Four New Features of C# 2.0
Posted in C# by Dr Christian Bridge-Harrington
C# was first released around 2000 and was followed by C# 2.0 with the release of Visual Studio 2005 and the .NET 2.0 Framework. Version 2.0 built upon the first release and includes four major new enhancements. This article describes these four new features and how they will improve our developments.
Anonymous Methods
Anonymous methods are used to attach event handlers quickly and simply without having to explicitly declare a new method. You create the event handler in the same method where you declare the event, and let the compiler worry about separating them out. For example, previously you would declare the event and handler like this:
public Form1()
{
button1.Click += new EventHandler(Button1_Click);
}
private void Button1_Click(object sender, EventArgs e)
{
MessageBox.Show("Button clicked");
}
In C# 2.0, however, you can delcare the event handler as follows:
public Form1()
{
button1.Click=delegate(object sender, EventArgs e)
{
MessageBox.Show("Button clicked");
}
}
This can simplify your code and lead to better "readability", particularly with the handling of asynchronous events where you can define how to handle the completion of the asynchronous task, in the same context where you start the task.

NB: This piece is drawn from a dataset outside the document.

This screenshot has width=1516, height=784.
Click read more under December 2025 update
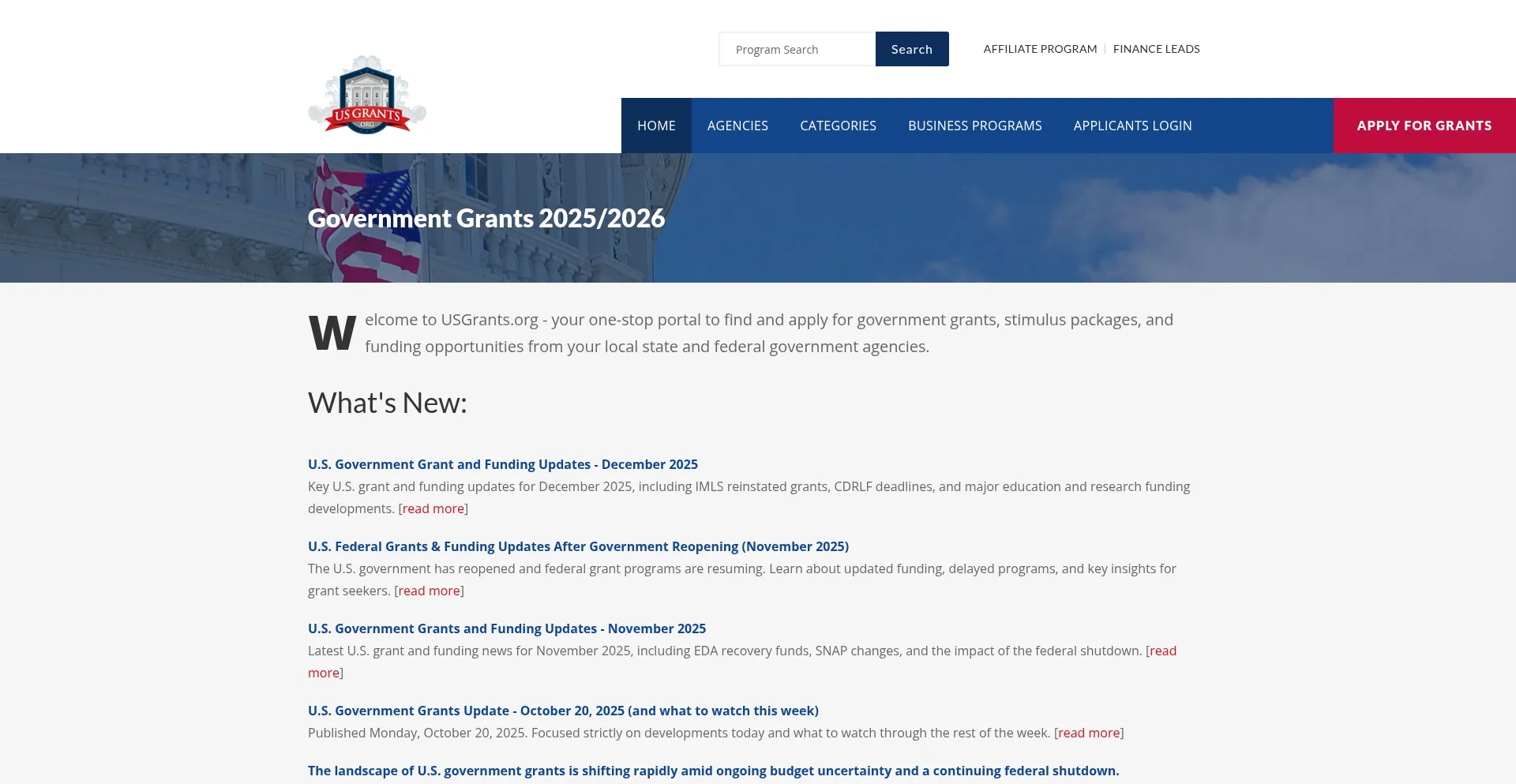[x=432, y=508]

Additionally, inside the anonymous method you can access any variables declared in the method in which it is defined. You can also declare a delegate to point to the anonymous method, and this allows you to attach the anonymous method to several different events.
public Form1()
{
EventHandler buttonHandler =
delegate(object sender, EventArgs e)
{
MessageBox.Show("Button clicked");
}
button1.Click += buttonHandler;
button2.Click += buttonHandler;
}
Iterators
The beauty of using enumeration, and iterators, is the ease with which you can retrieve all the required values using a simple statement such as:
foreach(OrderItem item in orderCollection)
{
//do something with the item
}
In C# 1.0, creating a class that supported enumeration was somewhat painful. However, C# 2.0 has solved this problem with the ability to create a single public method named GetEnumerator() that returns all the required information using the yield return keyword.
For example, the orderCollection class above contains a collection or order objects. To iterate this collection of order, we implement the following method in the orderCollection class:
public IEnumerator<OrderItem> GetEnumerator()
{
foreach(OrderItem item in orderItems)
{
yield return item;
}
}
Generics
Generics provide a new type-safe means of manipulating objects. Previously using collections such as the ArrayList meant that everything inserted into the list was treated as an Object. This provides no guarantee that mistakes could not be made and different types of object be inserted into the list. This can later lead to problems when you thought you were retrieving an object of type A, when in fact it was of type B. This may not always causes exceptions, and more subtle errors could be propagated through the code.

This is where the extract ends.